Figure 4. Nfat1^−/− OT-II CD4+ T cells are resistant to tumor-induced anergy

A–C. CD4+ T cells were isolated from the tumor DLN and non-DLN of B16-OVA bearing Nfat1^+/+ or Nfat1^−/− OT-II mice and stimulated with OVA_323–339 peptide-loaded splenocytes. IL-2, IFNγ and IL-17 production were measured by ELISA Results are presented as mean±SEM from 4–5 independent experiments. *P<0.05; **P<0.001. D. CD4+ T cells from the B16-OVA tumor DLN and non-DLN were isolated from Nfat1^+/+ and Nfat1^−/−/OT-II mice and immediately lysed for extraction of RNA. Transcript levels were measured by real-time PCR. Results are presented as mean±SEM from 3 independent experiments.

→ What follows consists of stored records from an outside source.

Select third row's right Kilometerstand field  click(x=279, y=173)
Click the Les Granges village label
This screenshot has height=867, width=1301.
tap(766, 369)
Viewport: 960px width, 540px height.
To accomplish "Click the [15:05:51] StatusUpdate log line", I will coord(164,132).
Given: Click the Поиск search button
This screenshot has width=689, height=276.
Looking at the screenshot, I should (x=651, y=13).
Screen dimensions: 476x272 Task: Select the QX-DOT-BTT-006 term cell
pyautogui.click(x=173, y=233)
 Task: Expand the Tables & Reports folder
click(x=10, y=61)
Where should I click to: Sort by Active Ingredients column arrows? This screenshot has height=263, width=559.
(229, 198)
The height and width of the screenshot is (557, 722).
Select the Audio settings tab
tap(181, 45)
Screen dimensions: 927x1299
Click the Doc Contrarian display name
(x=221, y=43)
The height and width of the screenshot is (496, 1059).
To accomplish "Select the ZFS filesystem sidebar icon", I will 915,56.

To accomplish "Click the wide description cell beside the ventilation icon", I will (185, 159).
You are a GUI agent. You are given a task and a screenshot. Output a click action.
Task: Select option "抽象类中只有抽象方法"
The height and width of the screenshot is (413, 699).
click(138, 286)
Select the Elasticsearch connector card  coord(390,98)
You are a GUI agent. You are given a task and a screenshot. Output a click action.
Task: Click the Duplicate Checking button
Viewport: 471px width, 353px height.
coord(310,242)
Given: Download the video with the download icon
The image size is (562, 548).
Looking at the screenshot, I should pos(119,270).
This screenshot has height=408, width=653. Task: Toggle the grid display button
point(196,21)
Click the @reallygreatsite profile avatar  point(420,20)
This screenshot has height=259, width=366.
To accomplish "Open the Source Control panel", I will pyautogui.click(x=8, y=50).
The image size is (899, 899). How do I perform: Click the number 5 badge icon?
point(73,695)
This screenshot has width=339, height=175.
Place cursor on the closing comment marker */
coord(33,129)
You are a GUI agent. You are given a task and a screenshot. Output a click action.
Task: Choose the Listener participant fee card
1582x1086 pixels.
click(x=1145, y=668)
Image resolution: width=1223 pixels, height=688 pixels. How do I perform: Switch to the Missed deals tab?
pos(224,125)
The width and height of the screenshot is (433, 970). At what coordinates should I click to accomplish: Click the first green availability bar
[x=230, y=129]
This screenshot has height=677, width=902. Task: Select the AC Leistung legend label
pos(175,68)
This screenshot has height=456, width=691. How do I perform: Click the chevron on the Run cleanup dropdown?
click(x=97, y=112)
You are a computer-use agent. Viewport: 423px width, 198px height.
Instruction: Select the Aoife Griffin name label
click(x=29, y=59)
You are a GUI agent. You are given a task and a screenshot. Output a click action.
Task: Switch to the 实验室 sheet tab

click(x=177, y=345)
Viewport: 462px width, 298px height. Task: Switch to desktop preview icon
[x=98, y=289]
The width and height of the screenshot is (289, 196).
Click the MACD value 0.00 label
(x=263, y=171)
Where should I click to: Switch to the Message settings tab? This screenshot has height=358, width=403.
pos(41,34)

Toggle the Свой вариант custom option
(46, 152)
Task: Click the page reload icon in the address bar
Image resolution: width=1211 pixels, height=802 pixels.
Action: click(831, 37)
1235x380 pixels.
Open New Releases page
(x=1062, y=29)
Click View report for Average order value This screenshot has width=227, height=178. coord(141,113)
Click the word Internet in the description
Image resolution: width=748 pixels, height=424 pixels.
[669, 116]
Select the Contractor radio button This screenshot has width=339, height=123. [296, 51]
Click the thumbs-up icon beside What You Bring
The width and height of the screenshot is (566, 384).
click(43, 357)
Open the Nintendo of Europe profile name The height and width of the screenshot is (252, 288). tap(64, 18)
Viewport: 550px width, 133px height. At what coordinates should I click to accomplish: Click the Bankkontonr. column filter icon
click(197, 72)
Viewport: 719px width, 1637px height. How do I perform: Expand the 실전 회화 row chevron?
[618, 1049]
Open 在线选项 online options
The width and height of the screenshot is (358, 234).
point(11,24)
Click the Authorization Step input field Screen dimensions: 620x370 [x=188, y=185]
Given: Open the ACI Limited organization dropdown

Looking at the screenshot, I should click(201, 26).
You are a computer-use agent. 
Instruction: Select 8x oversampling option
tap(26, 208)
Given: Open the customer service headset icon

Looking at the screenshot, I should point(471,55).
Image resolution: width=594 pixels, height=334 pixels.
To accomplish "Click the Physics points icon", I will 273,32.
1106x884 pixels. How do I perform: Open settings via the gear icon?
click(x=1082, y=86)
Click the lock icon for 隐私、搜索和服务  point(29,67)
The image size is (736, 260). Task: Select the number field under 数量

Figure 5. Anergy-resistant Nfat1^−/−OT-II T cells delay tumor growth

A. 5×10⁵ B16-OVA cells were injected subcutaneously into TCR-transgenic Nfat1^+/+OT-II and Nfat1^−/−OT-II mice. 10 days post-tumor challenge tumors were excised from Nfat1^+/+OT-II and Nfat1^−/−OT-II mice and weighed. Results are mean±SEM of 2 groups of 6 mice. *P<0.05. B. B16-OVA cells were injected subcutaneously into Nfat1^+/+OT-II and Nfat1^−/−OT-II mice. Tumor volumes were calculated from perpendicular diameters recorded every 1–2 days. Results are presented as mean±SEM from 5–9 mice. *P<0.05; **P<0.01; ***P<0.001. C. C57Bl/6 mice were injected with 5×10⁵ B16-OVA cells and then adoptively transferred with PBS or 5×10⁶ in vitro differentiated Nfat1^+/+ or Nfat1^−/− OT-II Th1 cells. Tumor volumes were calculated from perpendicular diameters recorded every 1–2 days. Results are presented as mean±SEM from 3 groups of 5 mice. D. 5×10⁵ B16-OVA cells were injected subcutaneously into Nfat1^+/+ or Nfat1^−/− mice. Tumor volumes were calculated from perpendicular diameters recorded every 1–2 days. Results are presented as mean±SEM from two groups of 5–6 mice. E. 5×10⁵ B16-OVA cells were injected subcutaneously into the flanks B6.129S2-Cd8a^tm1Mak/J mice followed by intravenous transfer of 5×10⁶ Nfat1^+/+ or Nfat1^−/− OT-II T cells. Tumor volumes were calculated from perpendicular diameters recorded every 1–2 days. Results are representative of one of two independent experiments and are presented as mean±SEM of data obtained from 3 mice per condition.

Figure 6. Anergy-resistant Nfat1^−/− T cells delay TC-1 tumor growth

A. C57Bl/6 mice were vaccinated with by intraperitoneal injection of 10⁶ apoptotic TC-1 cells (one injection per week for two weeks), followed by subcutaneous injection of 5×10⁵ TC-1 cells. Control animals were injected with equal volumes of PBS prior to receiving the live tumor cells. Tumor volumes were calculated from perpendicular diameters recorded every 1–2 days. Results are presented as mean±SEM of data obtained from 3 mice. B. B6.Nfat1^+/+ and B6.Nfat1^−/− mice were vaccinated as above, followed by subcutaneous injection of 5×10⁵ TC-1 cells. Tumor volumes were calculated from perpendicular diameters recorded every 1–2 days. Results are presented as mean±SEM of data obtained from four mice analyzed in two independent experiments.*P<0.05.